### ACTIVITY
List the institutions that the excerpt on tumor imaging in ovarian cancer surgery names as collaborating on the technology.
---------- EXCERPT ----------
Professor van Dam highlighted the collaborative effort it took to achieve these results. “It is a truly multidisciplinary achievement in which every component is as important as the other one. It is a technology developed not by merely one center but by a collaboration of three institutions: Technical University of Munich, Purdue University, and the University of Groningen.”
Because not all patients’ tumors express FR-α, FR-α detection via tumor tissue obtained during a staging laparoscopy or primary surgery or a preoperative folate-targeted technetium scan could be used to identify patients suitable for FR-α targeted image-guided surgery. Determining the amount of residual tumor tissue during interval debulking is crucial in order to remove residual disease. As a greater number of ovarian cancer patients are being treated with neoadjuvant chemotherapy, it is also important to determine whether post-chemotherapy tumor cells continue to express the folate receptor. A recent study that will be published in Cell Oncology (Crane et al, in press) has shown that 350 patients continue to express the receptor following chemotherapy, supporting the use of the folate-FITC imaging technique regardless of prior chemotherapy treatment.
Larger, multicenter and international patient cohort follow-up studies will better determine both the diagnostic and outcome value of this technique. Potentially, major advantages are the decrease of further surgical interventions, decreased morbidities, and better cytoreduction and the improvement of the effect of subsequent chemotherapy because of the decreased tumor burden. With further development, precise real-time, fluorescent tumor imaging could result in a paradigm shift of improved staging and cytoreduction value leading to better patient outcomes and post-surgical prognoses. “We envision a dramatic change within the next 3 to 5 years taking into the consideration the necessary phase II and III studies,” explained van Dam.
---------- INPUT DATA ----------
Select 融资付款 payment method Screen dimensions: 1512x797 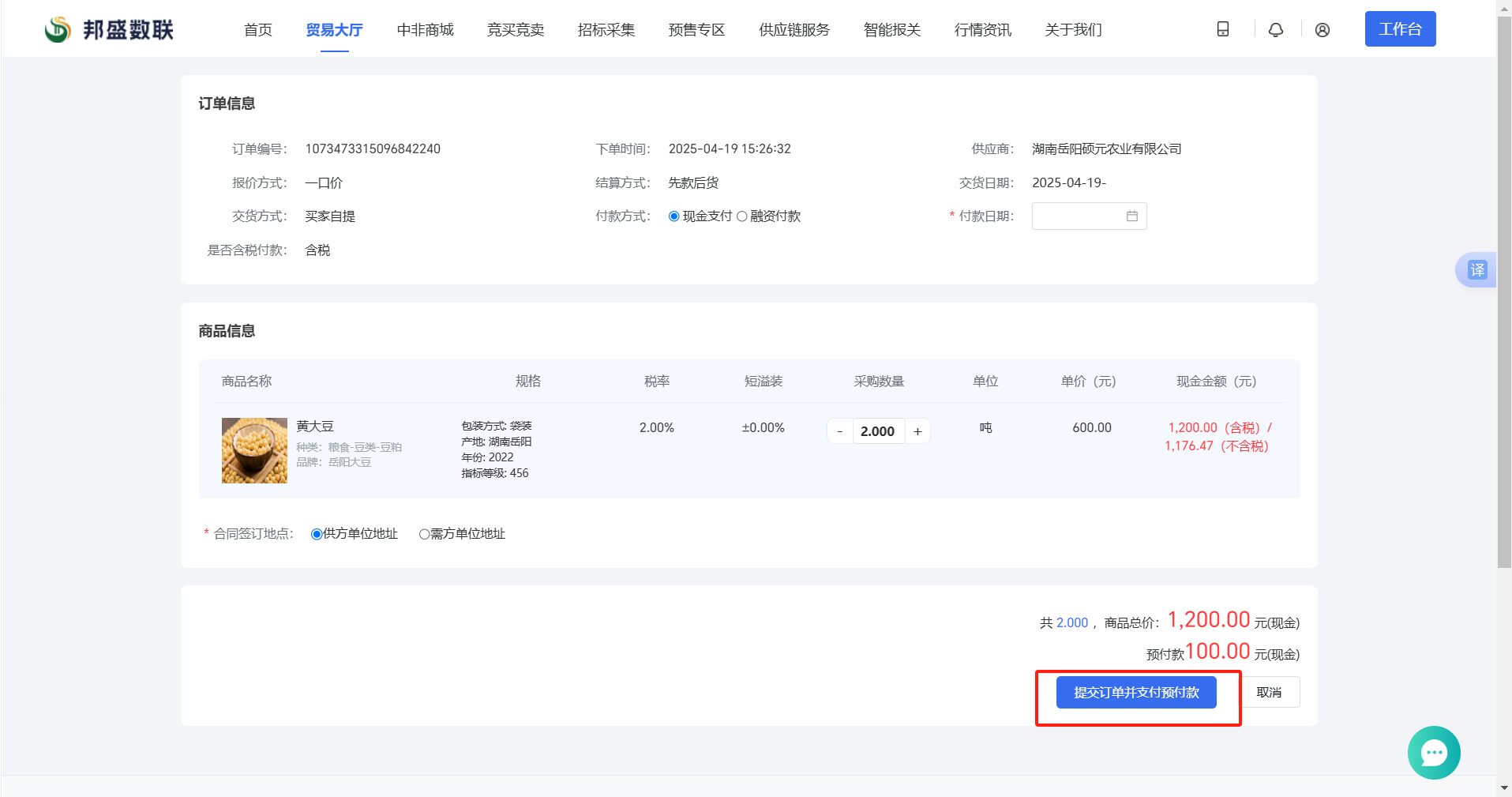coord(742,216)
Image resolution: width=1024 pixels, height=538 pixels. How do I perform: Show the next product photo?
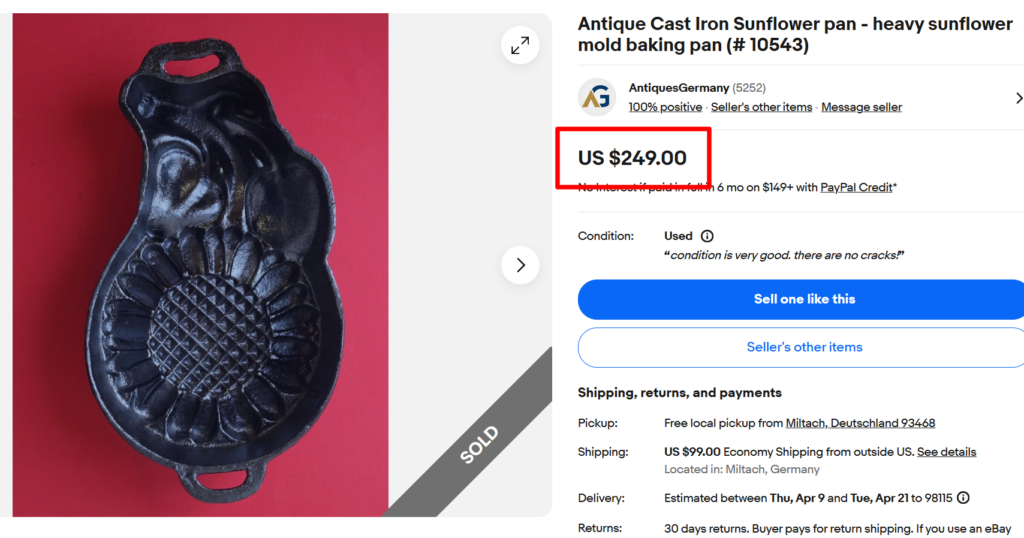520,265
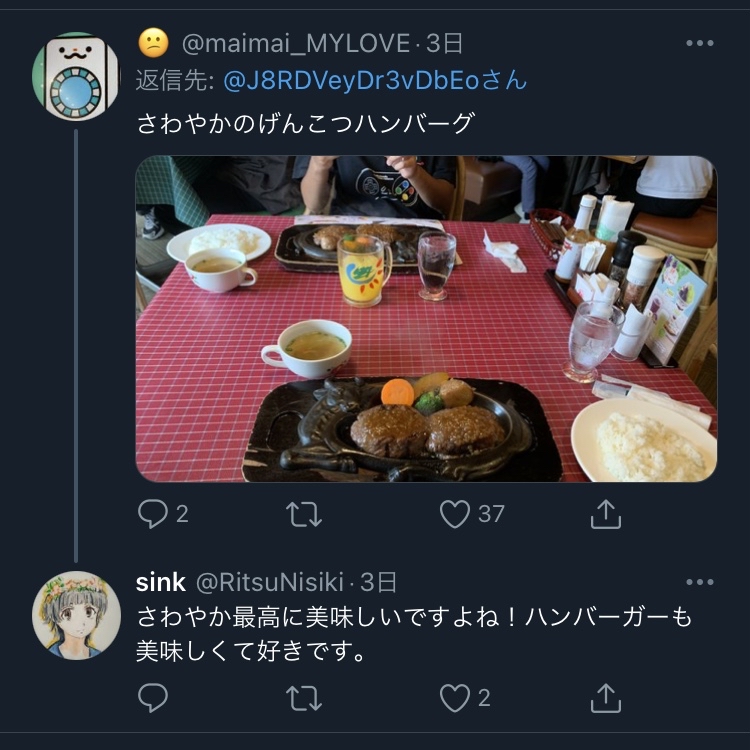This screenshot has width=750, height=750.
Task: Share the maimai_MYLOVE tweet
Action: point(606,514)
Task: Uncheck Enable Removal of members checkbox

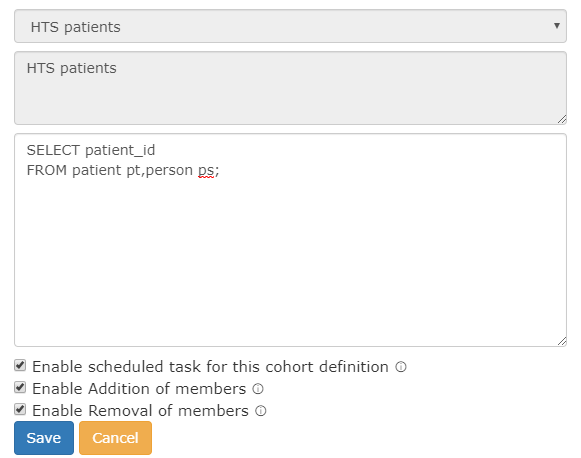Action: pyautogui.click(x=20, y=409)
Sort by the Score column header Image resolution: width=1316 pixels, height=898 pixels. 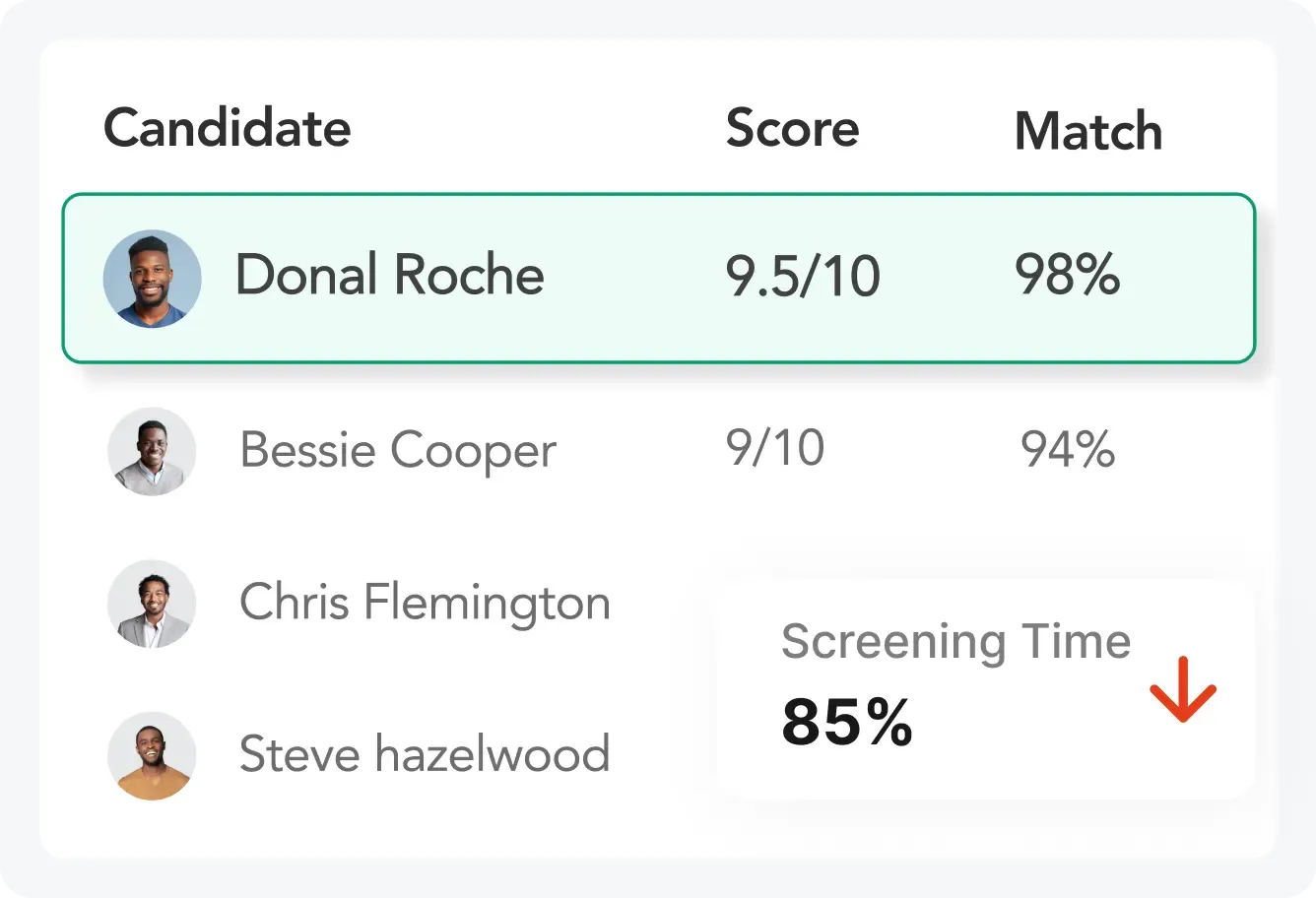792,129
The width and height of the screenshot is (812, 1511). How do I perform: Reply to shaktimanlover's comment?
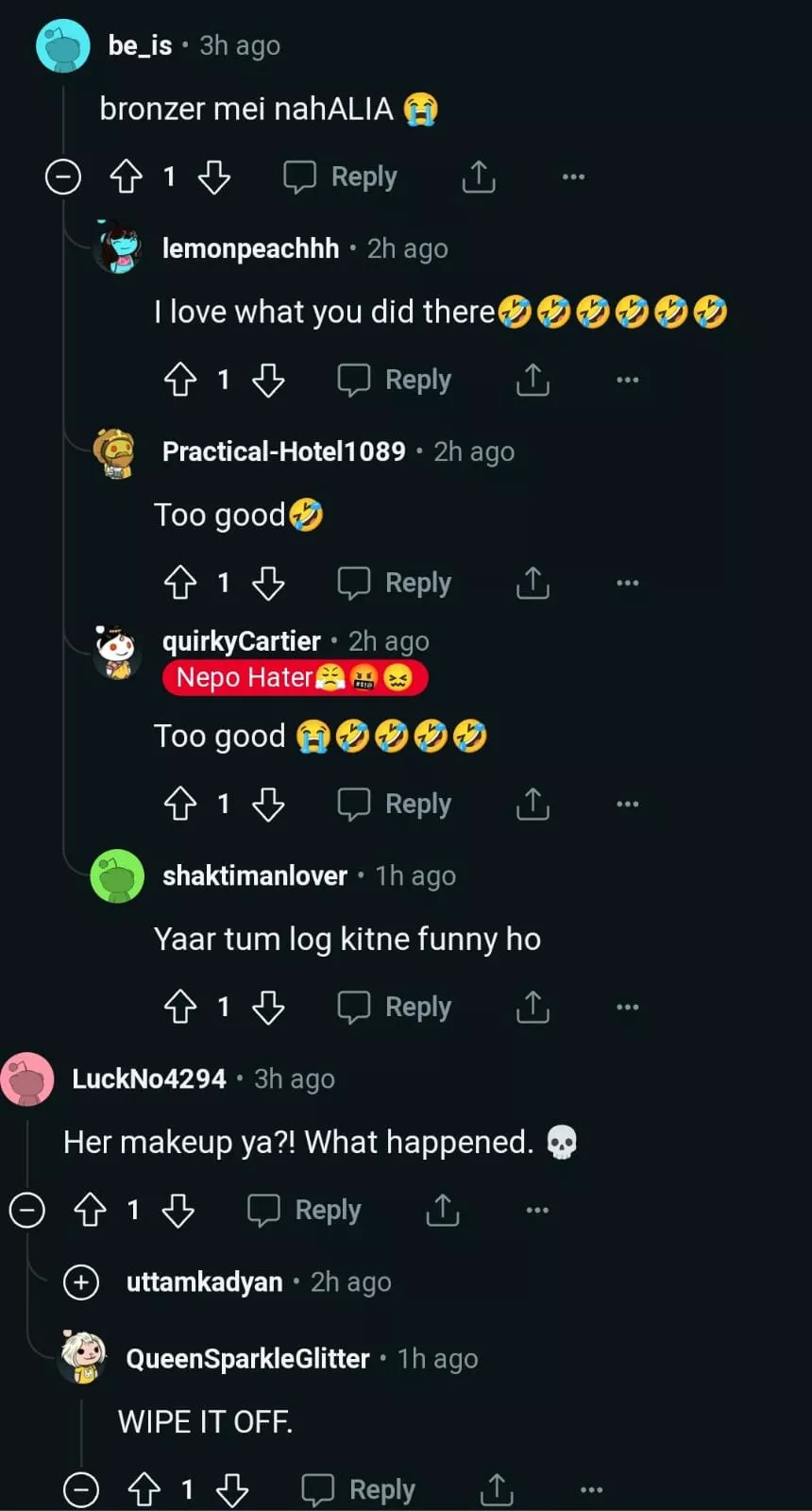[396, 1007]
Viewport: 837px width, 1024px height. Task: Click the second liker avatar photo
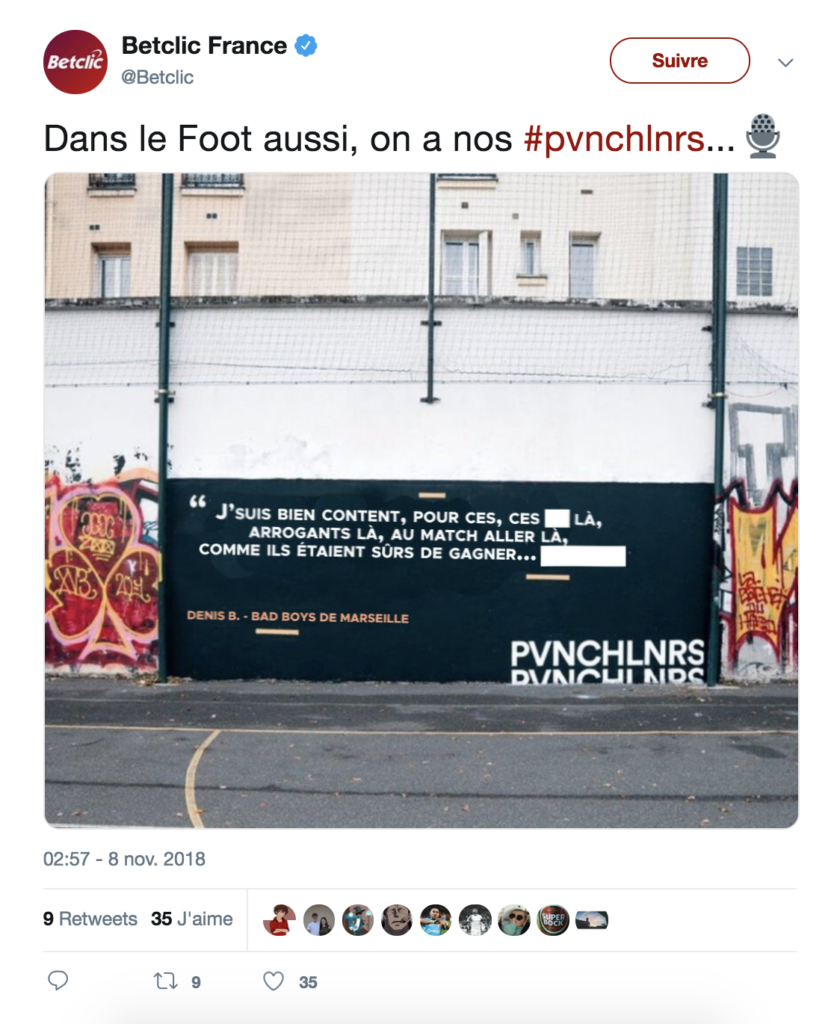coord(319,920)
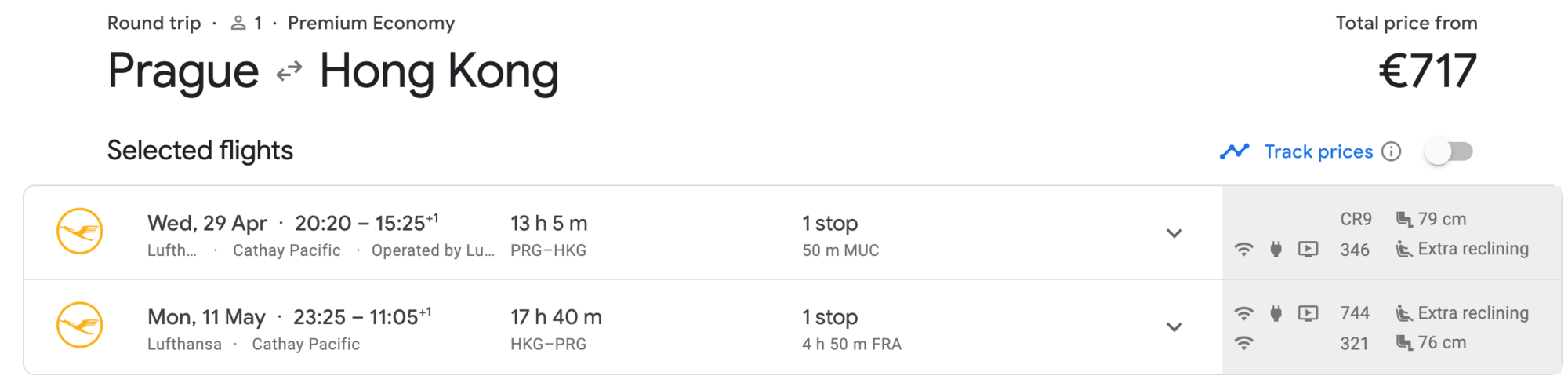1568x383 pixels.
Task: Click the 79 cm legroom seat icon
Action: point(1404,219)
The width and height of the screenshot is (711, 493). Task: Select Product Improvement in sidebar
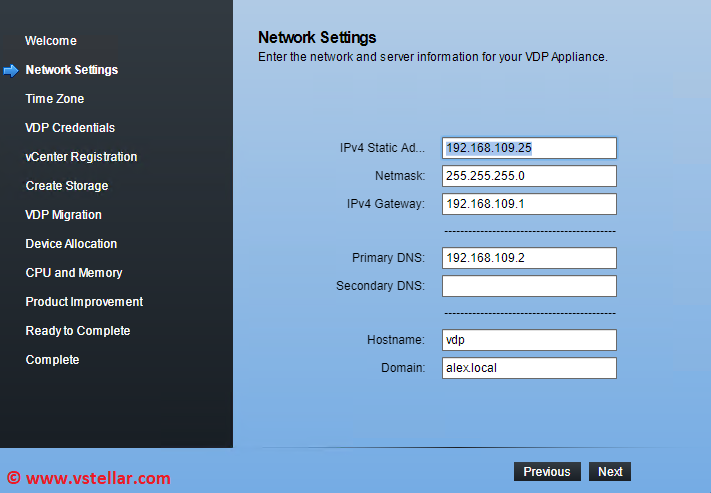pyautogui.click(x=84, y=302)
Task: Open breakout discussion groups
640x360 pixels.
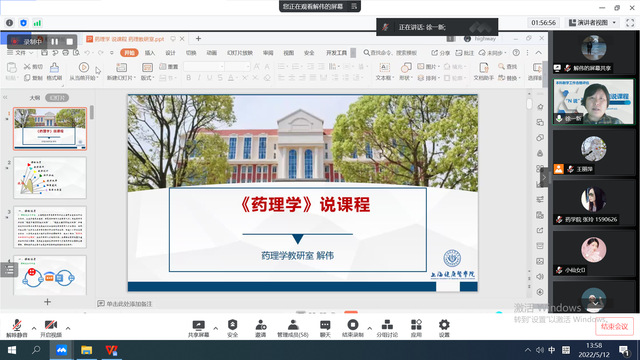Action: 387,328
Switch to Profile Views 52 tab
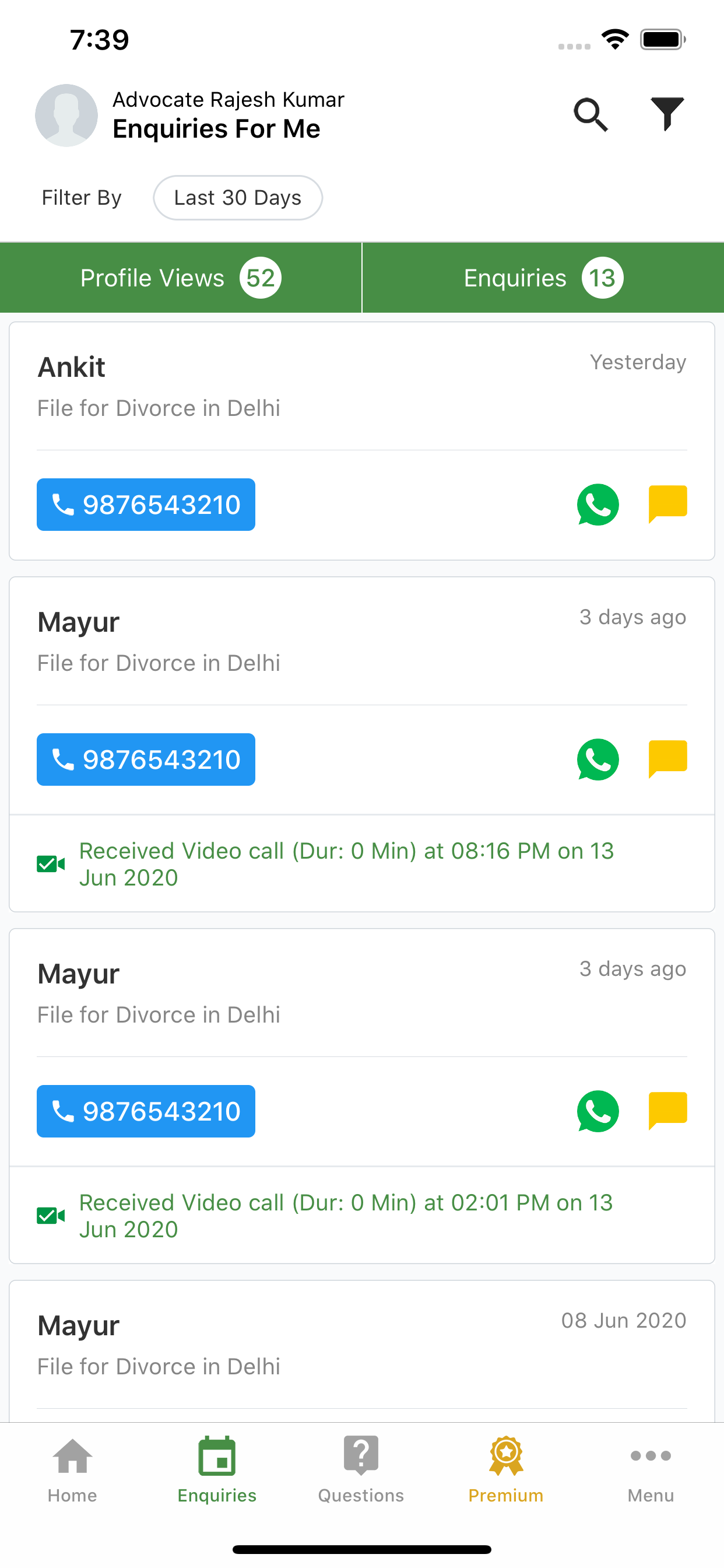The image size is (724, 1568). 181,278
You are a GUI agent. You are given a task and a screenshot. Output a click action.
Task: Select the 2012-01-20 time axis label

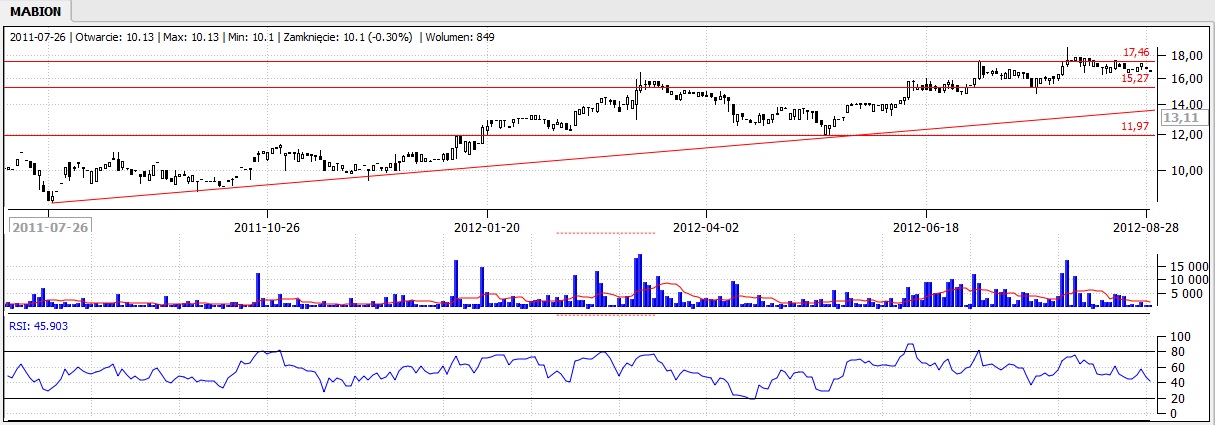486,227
----------
### ANSWER SPACE
Technical University of Munich
Purdue University
University of Groningen